Unless you KNOW what the source encoding scheme is, you can only give it your best guess. Add in that not all PHP installations incorporate mbstring, that makes a very iffy task of guessing the encoding nearly impossible. The method I came up with will work for the most common schemes (ASCII, ISO-8859-1, and UTF-8) to ensure the database is populated properly with a high degree (but NOT 100%) of accuracy. It’s just a matter of probabilities for character sequences. (The ASCII strings “~p” and “aP” may also be valid Han characters in UTF-8! So which is it? ASCII or UTF-8? Without knowing the context, it’s a pure guess. The longer the strings, the better the guess. If one of the non-printable ASCII characters pops up, UTF-8 is a pretty sure thing.)
Now, what would make Sphider more encoding-portable and reliable, would be to have an option, possibly in database.php, to designate what the input encoding WILL be, and if so designated, convert the inputs from that designated encoding to UTF-8. If nothing is designated, then we go with the top three and make our best guess.

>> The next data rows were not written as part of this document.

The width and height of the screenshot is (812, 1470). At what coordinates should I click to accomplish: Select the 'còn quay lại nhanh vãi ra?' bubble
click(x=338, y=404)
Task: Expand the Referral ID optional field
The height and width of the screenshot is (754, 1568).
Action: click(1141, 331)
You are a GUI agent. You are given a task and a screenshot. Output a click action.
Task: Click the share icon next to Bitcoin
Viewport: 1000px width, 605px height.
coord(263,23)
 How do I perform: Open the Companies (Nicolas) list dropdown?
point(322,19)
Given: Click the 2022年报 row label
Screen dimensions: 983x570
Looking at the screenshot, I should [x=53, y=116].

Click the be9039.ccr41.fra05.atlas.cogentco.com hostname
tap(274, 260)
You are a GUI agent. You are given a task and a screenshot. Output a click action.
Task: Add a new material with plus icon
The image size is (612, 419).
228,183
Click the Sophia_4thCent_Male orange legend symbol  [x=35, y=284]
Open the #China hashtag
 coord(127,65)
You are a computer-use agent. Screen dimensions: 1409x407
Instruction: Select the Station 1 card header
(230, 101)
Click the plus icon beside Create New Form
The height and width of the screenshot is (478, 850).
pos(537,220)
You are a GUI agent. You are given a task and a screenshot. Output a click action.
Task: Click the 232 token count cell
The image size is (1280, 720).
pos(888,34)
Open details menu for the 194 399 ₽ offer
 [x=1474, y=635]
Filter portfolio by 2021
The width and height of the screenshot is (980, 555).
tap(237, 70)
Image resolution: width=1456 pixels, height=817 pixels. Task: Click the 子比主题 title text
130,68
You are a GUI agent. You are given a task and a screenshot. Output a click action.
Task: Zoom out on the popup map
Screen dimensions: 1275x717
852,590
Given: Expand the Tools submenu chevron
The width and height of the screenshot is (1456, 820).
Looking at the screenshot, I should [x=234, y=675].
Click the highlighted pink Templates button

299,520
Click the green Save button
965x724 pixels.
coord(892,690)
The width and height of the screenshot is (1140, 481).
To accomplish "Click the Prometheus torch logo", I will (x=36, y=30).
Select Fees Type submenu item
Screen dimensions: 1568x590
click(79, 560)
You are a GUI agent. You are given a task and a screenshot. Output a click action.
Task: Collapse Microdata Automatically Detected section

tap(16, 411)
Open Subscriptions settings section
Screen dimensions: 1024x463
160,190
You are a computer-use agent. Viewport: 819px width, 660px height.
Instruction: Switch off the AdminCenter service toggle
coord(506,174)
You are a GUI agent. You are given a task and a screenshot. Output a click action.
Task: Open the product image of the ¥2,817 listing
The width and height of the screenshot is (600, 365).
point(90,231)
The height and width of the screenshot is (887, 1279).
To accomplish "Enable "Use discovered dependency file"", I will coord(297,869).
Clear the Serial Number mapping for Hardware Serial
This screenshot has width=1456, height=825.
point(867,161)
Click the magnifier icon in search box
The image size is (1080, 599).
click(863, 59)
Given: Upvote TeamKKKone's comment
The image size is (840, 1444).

Sometimes life is a crap shoot.
UPDATE #2: Well, DUH! Since we are indexing web pages, I just read the http headers! Bang! I have the charset the vast majority of the time. What is stated in the headers takes precedence over anything which may or may not occur in the meta tags. From what I can determine, in the few cases where the headers don’t contain the character set, ISO-8859-1 (aka, latin1) is assumed. Now to test it.